Overcome SQL Headache - Intuitive Grouping
1. Aligned grouping
Example 1: List the number of countries whose official languages are respectively Chinese, English and French.
MySQL8:
with t(name,ord) as (select 'Chinese',1
union all select 'English',2
union all select 'French',3)
select t.name, count(countrycode) cnt
from t left join world.countrylanguage s on t.name=s.language
where s.isofficial='T'
group by name,ord
order by ord;
Note: The charset the table uses and the session charset should be the same.
(1) show variables like ‘character_set_connection’ View the charset the current session uses;
(2) show create table world.countrylanguage View the table’s charset;
(3) set character_set_connection=[Charset]Update the charset the current session uses
esProc SPL script:
A | |
---|---|
1 | =connect("mysql") |
2 | =A1.query@x("select * from world.countrylanguage where isofficial='T' ") |
3 | [Chinese,English,French] |
4 | =A2.align@a(A3,Language) |
5 | =A4.new(A3(#):name, ~.len():cnt) |
A1: Connect to the database;
A2: Get all records of official languages;
A3: List three official languages;
A4: Align all records with A3’s members in order by Language;
A5: Create a table sequence consisting of language name and the number of countries that use the language.

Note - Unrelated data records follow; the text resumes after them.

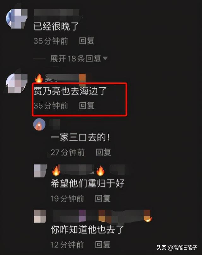This screenshot has width=202, height=255.
Task: Open the round screaming-face avatar
Action: [39, 124]
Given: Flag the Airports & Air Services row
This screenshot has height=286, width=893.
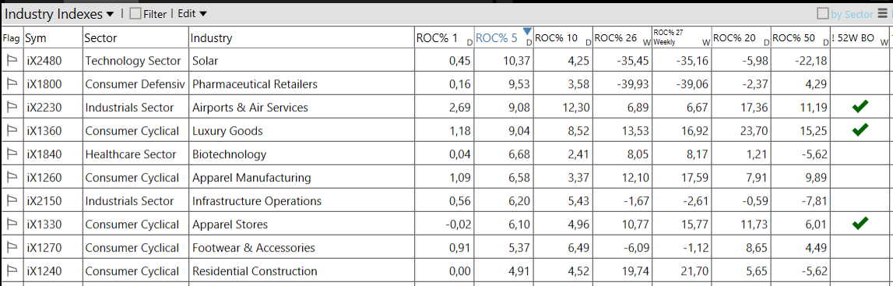Looking at the screenshot, I should point(12,107).
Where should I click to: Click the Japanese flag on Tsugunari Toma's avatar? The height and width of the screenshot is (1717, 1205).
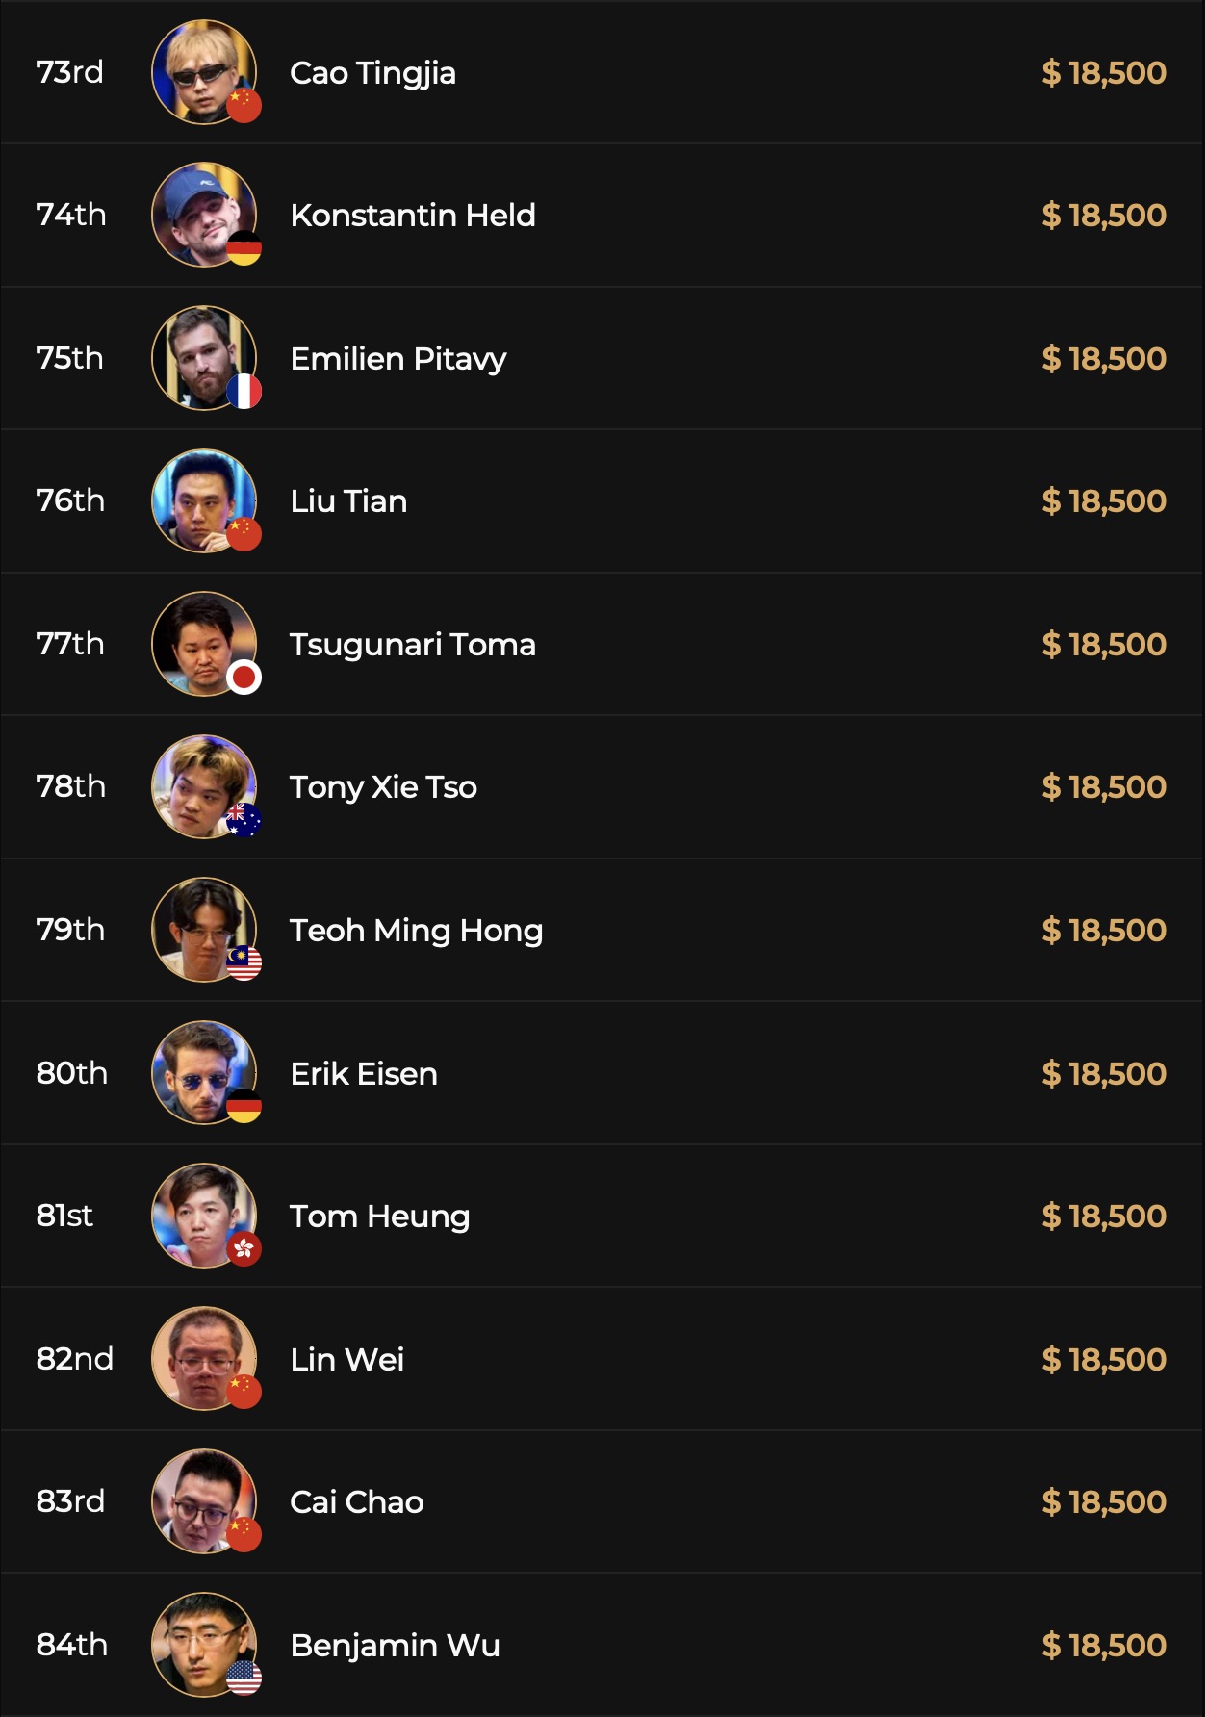[244, 678]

Example 2: List the number of countries whose official languages are respectively Chinese, English, French and others.
MySQL8:
with t(name,ord) as (select 'Chinese',1 union all select 'English',2
union all select 'French',3 union all select 'Other', 4),
s(name, cnt) as (
select language, count(countrycode) cnt
from world.countrylanguage s
where s.isofficial='T' and language in ('Chinese','English','French')
group by language
union all
select 'Other', count(distinct countrycode) cnt
from world.countrylanguage s
where isofficial='T' and language not in ('Chinese','English','French')
)
select t.name, s.cnt
from t left join s using (name)
order by t.ord;
esProc SPL script:
A | |
---|---|
1 | =connect("mysql") |
2 | =A1.query@x("select * from world.countrylanguage where isofficial='T' ") |
3 | [Chinese,English,French,Other] |
4 | =A2.align@an(A3.to(3),Language) |
5 | =A4.new(A3(#):name, if(#<=3,~.len(), ~.icount(CountryCode)):cnt) |
A4: Align all records with A3.to(3) in order by Language, and append a group containing non-aligned records;
A5: Over the last group, calculate the number of countries with other CountryCodes.
2. Enum grouping
Example 1: List the number of cities of different types according to the specified order.
MySQL8:
with t as (select * from world.city where CountryCode='CHN'),
segment(class,start,end) as (select 'tiny', 0, 200000
union all select 'small', 200000, 1000000
union all select 'medium', 1000000, 2000000
union all select 'big', 2000000, 100000000
)
select class, count(1) cnt
from segment s join t on t.population>=s.start and t.population<s.end
group by class, start
order by start;
esProc SPL script:
A | |
---|---|
1 | =connect("mysql") |
2 | =A1.query@x("select * from world.city where CountryCode='CHN' ") |
3 | =${string([20,100,200,10000].(~*10000).("?<"/~))} |
4 | [tiny,small,medium,big] |
5 | =A2.enum(A3,Population) |
6 | =A5.new(A4(#):class, ~.len():cnt) |
A3: ${…} is the macro replacement, which calculates the expression enclosed by the braces and takes the result as a new expression for recalculation. Here the final result is the sequence [“?<200000”,“?<1000000”,“?<2000000”,“?<100000000”].
A5: Over each record in A2, compare it with A3’s first condition, and add it to the corresponding group if the condition is satisfied.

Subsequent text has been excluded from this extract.